Weighted Average Interpretation — Recursive Derivation
Consider the one-step-ahead forecast:
\[F_{t+1} = \alpha y_t + (1-\alpha)F_t \tag{1}\]
Then,
\[F_t = \alpha y_{t-1} + (1-\alpha)F_{t-1} \tag{2}\]
Substitute Equation (2) into Equation (1):
\[F_{t+1} = \alpha y_t + (1-\alpha)\left[\alpha y_{t-1} + (1-\alpha)F_{t-1}\right]\]
\[F_{t+1} = \alpha y_t + \alpha(1-\alpha)y_{t-1} + (1-\alpha)^2 F_{t-1} \tag{3}\]
Let,
\[F_{t-1} = \alpha y_{t-2} + (1-\alpha)F_{t-2} \tag{4}\]
Substitute Equation (4) into Equation (3):
\[F_{t+1} = \alpha y_t + \alpha(1-\alpha)y_{t-1} + (1-\alpha)^2\left[\alpha y_{t-2} + (1-\alpha)F_{t-2}\right]\]
\[F_{t+1} = \alpha y_t + \alpha(1-\alpha)y_{t-1} + \alpha(1-\alpha)^2 y_{t-2} + (1-\alpha)^3 F_{t-2}\]
Continuing the recursive substitution for \(F_{t-2},\ F_{t-3}\) and so forth yields the final weighted average form:
\[F_{t+1} = \alpha y_t + \alpha(1-\alpha)y_{t-1} + \alpha(1-\alpha)^2 y_{t-2} + \cdots + \alpha(1-\alpha)^{t-1}y_1 + (1-\alpha)^t F_1\]
This shows that \(F_{t+1}\) is a weighted average of all past observations \(y_t, y_{t-1}, y_{t-2}, \ldots, y_1\) with respective weights:
\[\alpha,\quad \alpha(1-\alpha),\quad \alpha(1-\alpha)^2,\quad \alpha(1-\alpha)^3,\quad \ldots,\quad \alpha(1-\alpha)^{t-1},\quad (1-\alpha)^t\]
The weights decrease exponentially as we move further into the past — this is the damping effect. The most recent observation \(y_t\) provides the largest contribution; successive earlier observations provide smaller and smaller contributions.
Larger \(\alpha\) → faster damping → past observations lose influence quickly. Smaller \(\alpha\) → slower damping → past observations retain influence longer.
Example: \(\alpha = 0.8\)
The weights are \(0.8,\ 0.16,\ 0.032,\ 0.0064,\ 0.00128\) for \(y_t,\ y_{t-1},\ y_{t-2},\ y_{t-3},\ y_{t-4}\) respectively.

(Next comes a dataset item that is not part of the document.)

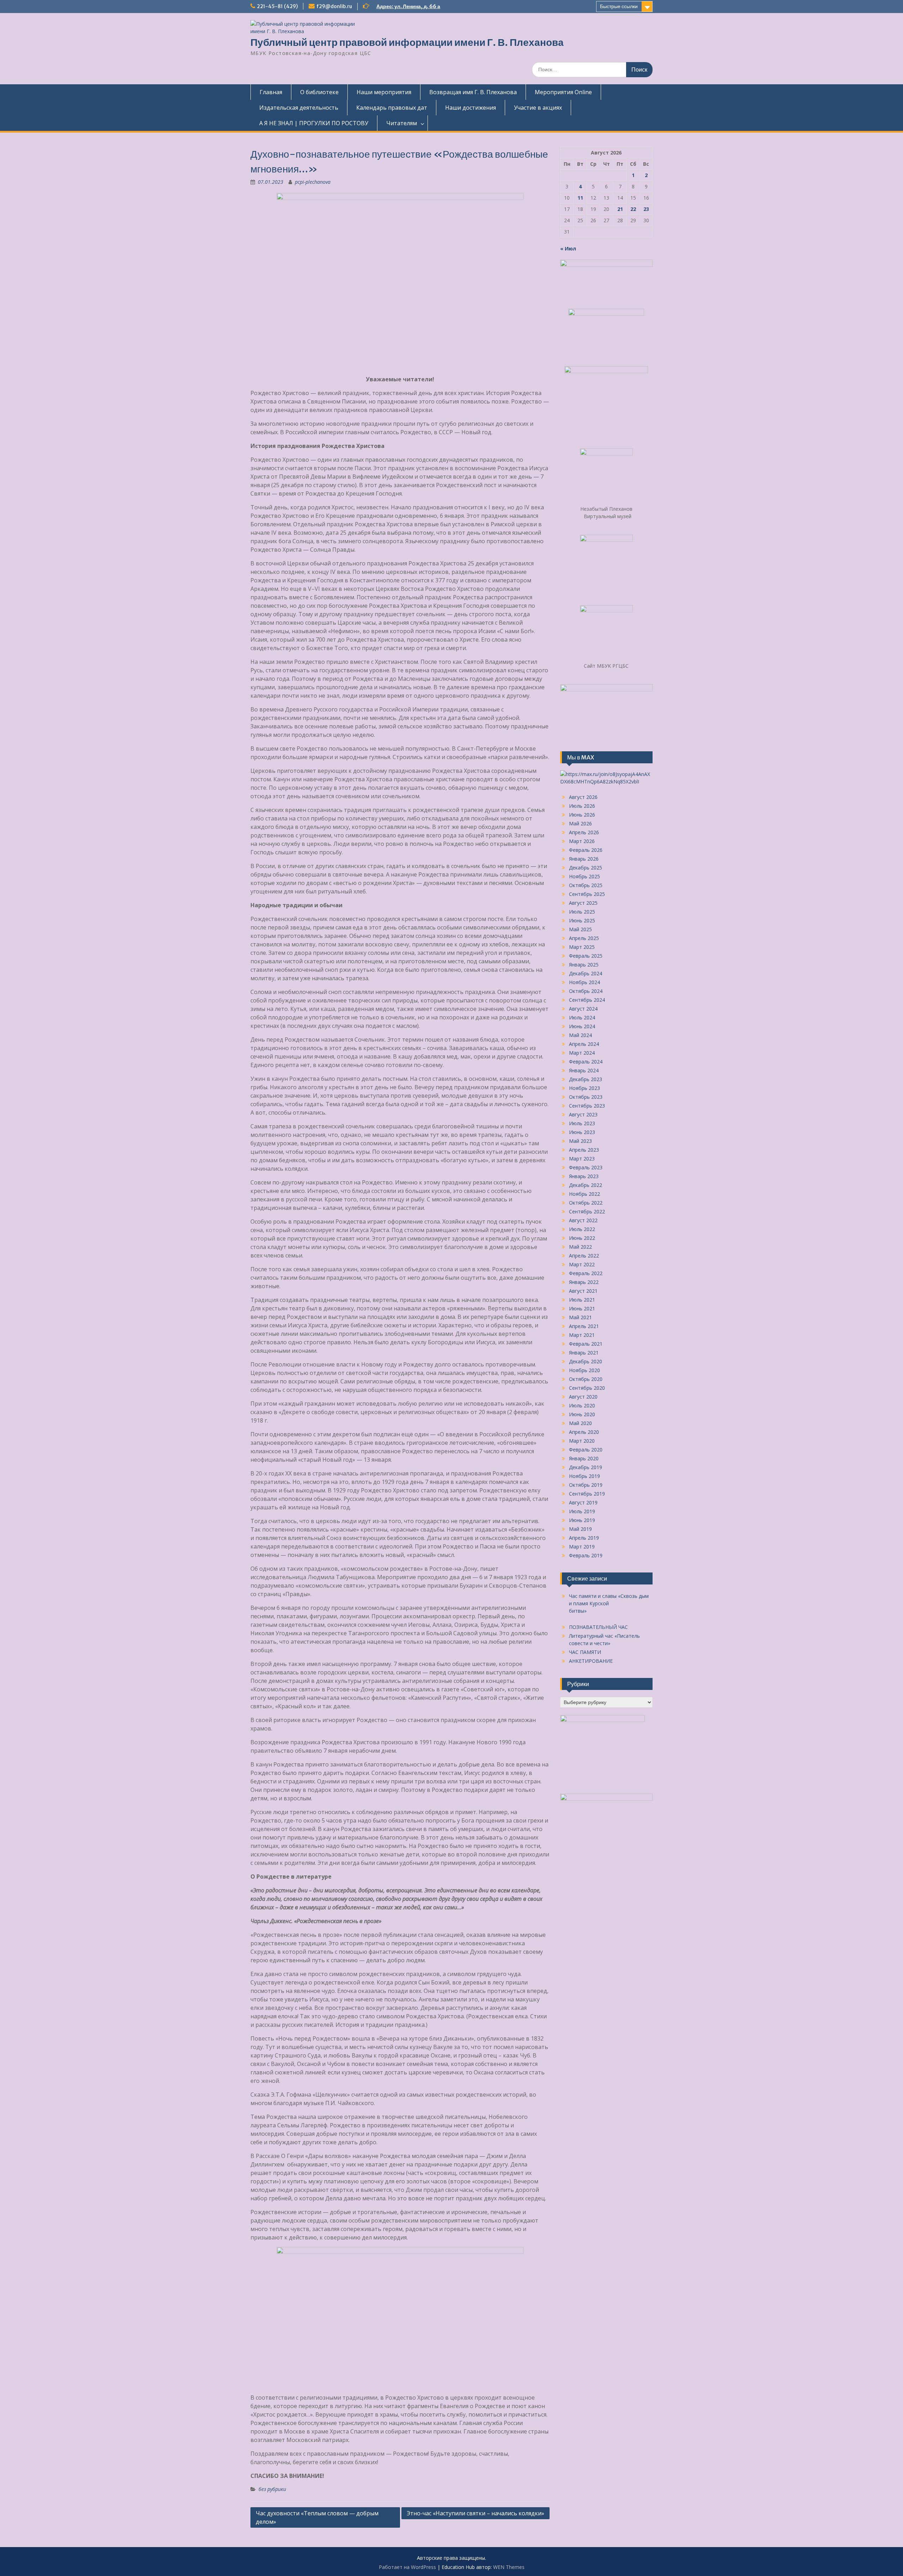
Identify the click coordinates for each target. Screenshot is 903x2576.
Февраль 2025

\[F_{t+1} = 0.8y_t + 0.16y_{t-1} + 0.032y_{t-2} + 0.0064y_{t-3} + 0.0012y_{t-4} + \cdots\]
Periods beyond \(t-3\) have almost minimal effect on the current estimate.
Example: \(\alpha = 0.2\)
The weights are \(0.2,\ 0.16,\ 0.128,\ 0.1024\) for \(y_t,\ y_{t-1},\ y_{t-2},\ y_{t-3}\) respectively.
\[F_{t+1} = 0.2y_t + 0.16y_{t-1} + 0.128y_{t-2} + 0.1024y_{t-3} + \cdots\]
The weights diminish slowly compared to a large value of \(\alpha\).
| Near 1 |
Reacts quickly; heavy weight on recent observation; fast damping |
| Near 0 |
Smooth; weights diminish slowly; more historical influence |
Comparison with 3-period Moving Average:
\[\hat{y}_2 = \frac{y_1 + y_2 + y_3}{3} = \frac{1}{3}y_1 + \frac{1}{3}y_2 + \frac{1}{3}y_3\]
The MA uses constant equal weights of \(\frac{1}{3}\) — it does not distinguish between the most recent and older observations, unlike SES.